In the data below, find the line containing "The height and width of the screenshot is (225, 367).", then set down that line and every later line up to and including the line containing "Zoom out with", exactly.

Information given:
☆ ☆ ☆ ☆ ☆ ☆ ☆

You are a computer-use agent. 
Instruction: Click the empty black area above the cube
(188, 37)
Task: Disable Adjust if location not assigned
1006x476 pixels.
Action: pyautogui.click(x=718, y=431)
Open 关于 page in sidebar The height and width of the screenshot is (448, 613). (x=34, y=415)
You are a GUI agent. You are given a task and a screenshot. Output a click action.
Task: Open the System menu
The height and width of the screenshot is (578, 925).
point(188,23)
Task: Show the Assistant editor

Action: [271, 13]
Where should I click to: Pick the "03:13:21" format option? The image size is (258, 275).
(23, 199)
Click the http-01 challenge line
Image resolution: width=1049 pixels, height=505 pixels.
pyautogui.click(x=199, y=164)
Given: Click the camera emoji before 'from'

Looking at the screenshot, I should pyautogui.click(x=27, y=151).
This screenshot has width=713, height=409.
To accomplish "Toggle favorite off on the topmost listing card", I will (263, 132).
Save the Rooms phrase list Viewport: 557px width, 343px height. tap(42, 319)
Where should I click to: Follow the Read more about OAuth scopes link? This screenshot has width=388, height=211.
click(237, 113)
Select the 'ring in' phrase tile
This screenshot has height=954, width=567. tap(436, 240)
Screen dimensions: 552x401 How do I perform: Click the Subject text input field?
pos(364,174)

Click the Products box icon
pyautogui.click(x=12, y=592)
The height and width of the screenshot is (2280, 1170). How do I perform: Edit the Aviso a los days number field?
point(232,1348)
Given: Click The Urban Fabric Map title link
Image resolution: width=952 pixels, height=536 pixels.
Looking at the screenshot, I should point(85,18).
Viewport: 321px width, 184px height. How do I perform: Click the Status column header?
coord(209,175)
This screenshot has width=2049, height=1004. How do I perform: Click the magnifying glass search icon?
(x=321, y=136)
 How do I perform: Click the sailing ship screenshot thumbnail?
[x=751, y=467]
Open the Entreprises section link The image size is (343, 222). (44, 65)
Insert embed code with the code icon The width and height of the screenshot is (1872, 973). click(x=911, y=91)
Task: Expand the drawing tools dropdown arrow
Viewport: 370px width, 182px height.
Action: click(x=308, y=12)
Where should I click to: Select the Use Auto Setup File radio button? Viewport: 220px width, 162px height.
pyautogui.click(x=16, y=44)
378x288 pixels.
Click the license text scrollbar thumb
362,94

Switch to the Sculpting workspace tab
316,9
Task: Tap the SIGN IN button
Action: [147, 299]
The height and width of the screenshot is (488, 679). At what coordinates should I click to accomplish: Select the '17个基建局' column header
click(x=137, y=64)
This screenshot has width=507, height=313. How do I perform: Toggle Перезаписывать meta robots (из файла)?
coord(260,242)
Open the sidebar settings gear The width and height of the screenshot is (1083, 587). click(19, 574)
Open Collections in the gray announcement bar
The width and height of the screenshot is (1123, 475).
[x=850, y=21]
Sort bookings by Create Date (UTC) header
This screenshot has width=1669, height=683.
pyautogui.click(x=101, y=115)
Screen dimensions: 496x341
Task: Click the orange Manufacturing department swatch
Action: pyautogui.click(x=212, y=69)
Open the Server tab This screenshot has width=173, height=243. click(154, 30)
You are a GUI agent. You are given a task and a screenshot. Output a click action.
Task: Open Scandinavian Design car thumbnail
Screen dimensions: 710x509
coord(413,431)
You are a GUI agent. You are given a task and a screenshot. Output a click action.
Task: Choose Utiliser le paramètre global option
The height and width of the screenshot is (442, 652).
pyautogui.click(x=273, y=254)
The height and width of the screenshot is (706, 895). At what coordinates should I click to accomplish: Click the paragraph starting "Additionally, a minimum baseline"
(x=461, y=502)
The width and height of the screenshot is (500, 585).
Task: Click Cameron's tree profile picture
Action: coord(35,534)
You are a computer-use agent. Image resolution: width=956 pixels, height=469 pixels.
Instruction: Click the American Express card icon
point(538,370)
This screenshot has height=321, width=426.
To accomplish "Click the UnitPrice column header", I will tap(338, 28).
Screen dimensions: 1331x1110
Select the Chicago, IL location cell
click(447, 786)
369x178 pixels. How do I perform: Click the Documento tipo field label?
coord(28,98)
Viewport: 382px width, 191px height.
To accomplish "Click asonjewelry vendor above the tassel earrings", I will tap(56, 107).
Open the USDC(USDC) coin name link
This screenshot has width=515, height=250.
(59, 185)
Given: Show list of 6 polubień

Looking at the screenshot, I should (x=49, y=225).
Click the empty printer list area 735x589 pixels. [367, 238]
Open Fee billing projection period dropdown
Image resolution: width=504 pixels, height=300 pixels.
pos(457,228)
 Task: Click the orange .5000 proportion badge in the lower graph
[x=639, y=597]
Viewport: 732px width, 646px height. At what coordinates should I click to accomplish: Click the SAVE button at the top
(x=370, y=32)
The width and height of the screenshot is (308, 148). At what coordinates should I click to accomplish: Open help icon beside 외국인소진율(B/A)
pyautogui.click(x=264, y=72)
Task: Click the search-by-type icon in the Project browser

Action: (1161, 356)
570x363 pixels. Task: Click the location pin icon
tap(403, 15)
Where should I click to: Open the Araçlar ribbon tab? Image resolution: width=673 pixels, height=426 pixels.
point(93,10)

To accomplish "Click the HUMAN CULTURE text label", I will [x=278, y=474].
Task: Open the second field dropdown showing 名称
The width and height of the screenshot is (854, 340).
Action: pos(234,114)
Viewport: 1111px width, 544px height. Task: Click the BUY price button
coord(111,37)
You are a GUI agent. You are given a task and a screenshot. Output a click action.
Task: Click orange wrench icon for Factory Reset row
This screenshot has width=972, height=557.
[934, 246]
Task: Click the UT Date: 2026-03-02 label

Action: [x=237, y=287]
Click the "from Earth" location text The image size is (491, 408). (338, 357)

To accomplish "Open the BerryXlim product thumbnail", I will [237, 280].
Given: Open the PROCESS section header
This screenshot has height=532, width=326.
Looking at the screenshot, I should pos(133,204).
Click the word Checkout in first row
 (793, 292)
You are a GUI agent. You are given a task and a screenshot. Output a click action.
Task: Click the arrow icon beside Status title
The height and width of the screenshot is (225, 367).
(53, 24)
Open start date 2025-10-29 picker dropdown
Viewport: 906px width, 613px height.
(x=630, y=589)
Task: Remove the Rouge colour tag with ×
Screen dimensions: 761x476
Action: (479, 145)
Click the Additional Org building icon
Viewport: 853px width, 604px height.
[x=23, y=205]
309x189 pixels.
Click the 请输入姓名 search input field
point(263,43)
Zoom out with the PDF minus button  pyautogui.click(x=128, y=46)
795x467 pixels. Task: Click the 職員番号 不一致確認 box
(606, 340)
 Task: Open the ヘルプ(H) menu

☆ ☆ ☆ ☆ ☆ ☆ ☆

Exercise output:
The height and width of the screenshot is (225, 367).
(53, 24)
Open start date 2025-10-29 picker dropdown
Viewport: 906px width, 613px height.
(x=630, y=589)
Task: Remove the Rouge colour tag with ×
Screen dimensions: 761x476
Action: (479, 145)
Click the Additional Org building icon
Viewport: 853px width, 604px height.
[x=23, y=205]
309x189 pixels.
Click the 请输入姓名 search input field
point(263,43)
Zoom out with the PDF minus button  pyautogui.click(x=128, y=46)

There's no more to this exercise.